Assange's mother fears US execution for son

Christine Assange is "terrified" that WikiLeaks founder could face death sentence if eventually extradited to US.

    Christine Assange said she fears her son will not receive fair treatment in Sweden [AFP]
    Christine Assange said she fears her son will not receive fair treatment in Sweden [AFP]

    Julian Assange's mother has said she handed evidence to Ecuador's government indicating Washington wants to extradite her son to the United States.

    She said on Monday she fears the WikiLeaks founder could face execution if extradited.

    Assange has been staying in Ecuador's embassy in London for nearly six weeks as he awaits a decision on his asylum request by the leftist government of Rafael Correa.

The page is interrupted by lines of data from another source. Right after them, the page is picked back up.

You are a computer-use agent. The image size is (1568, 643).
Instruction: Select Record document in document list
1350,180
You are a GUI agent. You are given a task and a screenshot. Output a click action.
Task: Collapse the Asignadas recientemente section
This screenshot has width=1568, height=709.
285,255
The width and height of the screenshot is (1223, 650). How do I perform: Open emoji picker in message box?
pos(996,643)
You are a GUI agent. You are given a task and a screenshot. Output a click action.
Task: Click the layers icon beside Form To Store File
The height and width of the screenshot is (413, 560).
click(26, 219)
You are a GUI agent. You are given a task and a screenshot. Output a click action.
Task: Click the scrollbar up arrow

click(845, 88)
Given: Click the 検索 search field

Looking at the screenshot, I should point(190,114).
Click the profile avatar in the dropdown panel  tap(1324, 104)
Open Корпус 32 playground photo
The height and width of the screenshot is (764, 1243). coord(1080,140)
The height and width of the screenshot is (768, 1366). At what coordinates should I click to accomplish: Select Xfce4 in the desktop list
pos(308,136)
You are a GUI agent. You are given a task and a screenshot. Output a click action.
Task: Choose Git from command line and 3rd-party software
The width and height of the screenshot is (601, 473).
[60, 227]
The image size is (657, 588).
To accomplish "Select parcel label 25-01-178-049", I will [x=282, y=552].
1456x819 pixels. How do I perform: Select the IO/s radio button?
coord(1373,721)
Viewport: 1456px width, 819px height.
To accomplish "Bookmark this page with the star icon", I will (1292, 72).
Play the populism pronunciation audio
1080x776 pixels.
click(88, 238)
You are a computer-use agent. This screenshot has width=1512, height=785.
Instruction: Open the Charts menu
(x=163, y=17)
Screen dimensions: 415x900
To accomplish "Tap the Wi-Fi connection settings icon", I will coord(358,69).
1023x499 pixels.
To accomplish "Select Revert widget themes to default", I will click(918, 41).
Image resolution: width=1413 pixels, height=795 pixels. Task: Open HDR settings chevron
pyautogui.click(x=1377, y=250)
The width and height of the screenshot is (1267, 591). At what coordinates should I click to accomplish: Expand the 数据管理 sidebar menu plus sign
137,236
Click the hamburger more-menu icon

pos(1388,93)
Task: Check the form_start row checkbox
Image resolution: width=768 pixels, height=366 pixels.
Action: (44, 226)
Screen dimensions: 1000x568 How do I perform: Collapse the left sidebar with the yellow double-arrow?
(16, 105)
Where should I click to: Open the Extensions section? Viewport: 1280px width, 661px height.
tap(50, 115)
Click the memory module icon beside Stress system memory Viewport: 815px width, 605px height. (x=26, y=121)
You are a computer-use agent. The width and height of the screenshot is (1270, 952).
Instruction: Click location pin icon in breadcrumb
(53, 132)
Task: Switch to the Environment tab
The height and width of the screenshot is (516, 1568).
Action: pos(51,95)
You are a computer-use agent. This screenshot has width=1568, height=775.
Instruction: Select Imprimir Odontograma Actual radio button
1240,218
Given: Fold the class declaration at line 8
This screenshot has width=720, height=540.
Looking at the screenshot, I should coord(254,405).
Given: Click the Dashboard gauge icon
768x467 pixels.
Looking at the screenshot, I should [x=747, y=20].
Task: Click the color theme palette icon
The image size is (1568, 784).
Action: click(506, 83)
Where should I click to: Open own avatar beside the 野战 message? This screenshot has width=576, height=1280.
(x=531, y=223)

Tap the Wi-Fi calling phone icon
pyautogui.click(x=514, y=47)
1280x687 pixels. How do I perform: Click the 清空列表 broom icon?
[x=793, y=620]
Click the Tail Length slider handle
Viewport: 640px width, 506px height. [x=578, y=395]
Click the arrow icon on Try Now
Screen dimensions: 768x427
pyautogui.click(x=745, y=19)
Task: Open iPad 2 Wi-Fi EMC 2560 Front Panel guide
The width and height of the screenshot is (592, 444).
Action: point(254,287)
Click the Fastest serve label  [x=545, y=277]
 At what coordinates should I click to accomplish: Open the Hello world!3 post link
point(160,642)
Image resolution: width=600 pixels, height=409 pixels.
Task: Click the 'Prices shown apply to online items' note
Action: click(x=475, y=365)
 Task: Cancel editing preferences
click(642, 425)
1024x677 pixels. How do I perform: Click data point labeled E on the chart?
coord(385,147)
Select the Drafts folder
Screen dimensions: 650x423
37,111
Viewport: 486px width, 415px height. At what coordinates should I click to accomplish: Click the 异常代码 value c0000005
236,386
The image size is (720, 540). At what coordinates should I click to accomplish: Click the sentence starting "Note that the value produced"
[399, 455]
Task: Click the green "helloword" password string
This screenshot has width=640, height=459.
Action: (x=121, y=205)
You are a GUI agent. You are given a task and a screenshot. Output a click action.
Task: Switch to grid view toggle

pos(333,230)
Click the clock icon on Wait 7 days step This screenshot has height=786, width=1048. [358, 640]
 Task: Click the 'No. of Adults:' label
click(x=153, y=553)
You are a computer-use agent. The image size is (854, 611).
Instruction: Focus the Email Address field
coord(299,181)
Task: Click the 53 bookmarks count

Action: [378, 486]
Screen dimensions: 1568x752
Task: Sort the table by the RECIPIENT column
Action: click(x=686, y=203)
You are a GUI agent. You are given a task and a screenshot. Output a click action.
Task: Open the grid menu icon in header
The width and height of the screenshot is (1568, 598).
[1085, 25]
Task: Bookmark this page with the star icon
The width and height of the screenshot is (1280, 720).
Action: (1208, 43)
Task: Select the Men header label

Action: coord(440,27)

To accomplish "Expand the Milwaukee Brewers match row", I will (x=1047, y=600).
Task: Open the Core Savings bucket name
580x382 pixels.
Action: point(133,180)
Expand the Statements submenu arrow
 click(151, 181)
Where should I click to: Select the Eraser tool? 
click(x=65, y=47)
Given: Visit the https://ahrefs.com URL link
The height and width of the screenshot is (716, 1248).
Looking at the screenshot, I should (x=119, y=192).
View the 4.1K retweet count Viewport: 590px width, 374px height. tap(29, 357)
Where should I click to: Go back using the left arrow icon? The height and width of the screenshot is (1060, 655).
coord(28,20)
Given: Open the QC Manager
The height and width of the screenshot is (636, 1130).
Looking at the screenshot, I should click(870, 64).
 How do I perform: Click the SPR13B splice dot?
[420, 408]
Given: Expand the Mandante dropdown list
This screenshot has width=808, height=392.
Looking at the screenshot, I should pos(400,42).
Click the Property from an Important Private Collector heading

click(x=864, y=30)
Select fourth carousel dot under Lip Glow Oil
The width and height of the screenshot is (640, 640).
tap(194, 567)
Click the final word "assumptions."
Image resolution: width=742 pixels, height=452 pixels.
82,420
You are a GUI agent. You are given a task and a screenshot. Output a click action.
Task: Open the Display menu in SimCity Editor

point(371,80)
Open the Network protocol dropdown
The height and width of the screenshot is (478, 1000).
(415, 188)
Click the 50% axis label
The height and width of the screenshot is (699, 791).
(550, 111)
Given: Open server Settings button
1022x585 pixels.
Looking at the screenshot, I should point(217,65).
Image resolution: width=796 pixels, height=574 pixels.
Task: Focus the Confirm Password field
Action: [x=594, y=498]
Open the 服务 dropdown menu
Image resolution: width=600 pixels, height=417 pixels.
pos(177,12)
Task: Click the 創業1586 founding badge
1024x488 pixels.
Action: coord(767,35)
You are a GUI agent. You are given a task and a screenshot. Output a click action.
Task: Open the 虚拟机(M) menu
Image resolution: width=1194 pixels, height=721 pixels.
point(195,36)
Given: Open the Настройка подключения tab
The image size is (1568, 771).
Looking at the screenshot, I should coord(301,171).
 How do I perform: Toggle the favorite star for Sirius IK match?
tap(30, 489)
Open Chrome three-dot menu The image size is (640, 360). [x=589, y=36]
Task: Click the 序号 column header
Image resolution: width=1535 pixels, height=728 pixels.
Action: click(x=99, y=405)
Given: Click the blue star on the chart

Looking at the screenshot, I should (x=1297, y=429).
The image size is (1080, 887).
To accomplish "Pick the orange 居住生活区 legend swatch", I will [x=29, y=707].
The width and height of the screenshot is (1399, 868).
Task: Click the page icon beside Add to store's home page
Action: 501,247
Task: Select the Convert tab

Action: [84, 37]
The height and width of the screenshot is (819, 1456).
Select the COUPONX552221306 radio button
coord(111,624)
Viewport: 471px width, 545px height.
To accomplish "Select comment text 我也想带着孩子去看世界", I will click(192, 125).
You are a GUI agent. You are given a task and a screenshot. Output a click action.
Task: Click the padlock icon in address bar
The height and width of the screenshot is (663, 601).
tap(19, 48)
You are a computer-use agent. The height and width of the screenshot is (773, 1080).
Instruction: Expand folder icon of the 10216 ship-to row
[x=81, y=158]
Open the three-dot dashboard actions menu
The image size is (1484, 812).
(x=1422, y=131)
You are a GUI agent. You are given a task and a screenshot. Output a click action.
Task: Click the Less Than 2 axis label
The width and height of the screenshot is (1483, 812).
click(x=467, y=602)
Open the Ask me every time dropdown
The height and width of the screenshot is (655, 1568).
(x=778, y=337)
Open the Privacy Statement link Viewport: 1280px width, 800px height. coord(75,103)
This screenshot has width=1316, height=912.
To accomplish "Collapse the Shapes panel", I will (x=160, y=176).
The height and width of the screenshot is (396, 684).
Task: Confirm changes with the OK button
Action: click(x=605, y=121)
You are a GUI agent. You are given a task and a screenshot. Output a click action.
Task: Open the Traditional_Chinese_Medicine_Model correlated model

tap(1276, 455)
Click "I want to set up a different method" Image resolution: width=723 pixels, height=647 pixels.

    The Australian anti-secrecy campaigner, who antagonised Washington in 2010 when his WikiLeaks website published secret US diplomatic cables, is wanted for questioning in Sweden over sex-crime allegations. He fears that if he is sent to Sweden he could be bundled off to the United States.

    At a news conference after a meeting with Ecuador's Foreign Minister, Ricardo Patino, Christine Assange did not say exactly what evidence she had provided to substantiate her fears.

    She said she had made the case for her son's asylum request and relayed her fears that the WikiLeaks founder could face torture and even execution if deported to the US.

    "As a mother I'm terrified for what would happen to my son if he's extradited to the United States," she said, fighting back tears as she held pictures of her son as a toddler.

    Manning comparison

    Christine Assange said she fears her 41-year-old son will not receive fair treatment in Sweden. Her biggest concern, she said, is that Sweden will extradite him to the United States.

    "He'll then go to the United States, where he'll be possibly executed or perhaps tortured in a prison and will not face a hearing as we've seen with Bradley Manning," she said, referring to the US intelligence analyst charged with leaking classified government cables to WikiLeaks.

    Patino said that, out of respect for the United Kingdom, his government will await the end of the Olympic Games in London to announce a decision on Assange's asylum application.

    Swedish prosecutors still want to question him about allegations of rape and sexual assault made by two WikiLeaks supporters in 2010.

    Assange, whose distinctive platinum hair and high-flying friends have made him a global celebrity, says he had consensual sex with the women.

    Patino said Ecuador's ambassador in Sweden told Swedish authorities they are welcome to question Assange in the Ecuadorean embassy in London, which could give Assange a chance to fight the allegations without going to Sweden.